Limitations & Future Work¶

The approach requires a pre-trained SAE for the target model (Qwen-3 necessitates training a custom SAE, and this overhead is not quantified).
Language-specific feature identification depends on multilingual calibration data.
The paper primarily evaluates on Chinese, Korean, and Russian; generalization to a broader set of languages remains to be verified.
The code-switching definition relies on script-level detection, which may miss fine-grained lexical mixing.

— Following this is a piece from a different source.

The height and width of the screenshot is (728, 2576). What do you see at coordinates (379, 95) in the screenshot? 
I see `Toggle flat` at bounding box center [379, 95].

Code-switching in LLMs: Guo et al. (2025) identify and attempt to address code-switching in DeepSeek-R1 using GRPO.
SAE-based analysis: Deng et al. (2025) discover language-specific features in LLMs.
Multilingual LLMs: Qwen-3 (Yang et al., 2025), Llama-4 (Meta, 2025), Gemma-3 (Team et al., 2025).
Mechanistic interpretability: Sparse autoencoders for understanding internal representations of LLMs.

Rating¶

Novelty: ⭐⭐⭐⭐⭐ — First to combine SAE-based interpretability with the code-switching problem, delivering a seamless pipeline from mechanism analysis to solution.
Technical Depth: ⭐⭐⭐⭐ — A complete analysis–discovery–solution chain with a well-motivated pre-activation constraint design.
Experimental Thoroughness: ⭐⭐⭐⭐⭐ — Comprehensive coverage across 5 models × 3 languages × 6 benchmarks.
Value: ⭐⭐⭐⭐⭐ — Directly addresses a critical pain point in multilingual LLM deployment.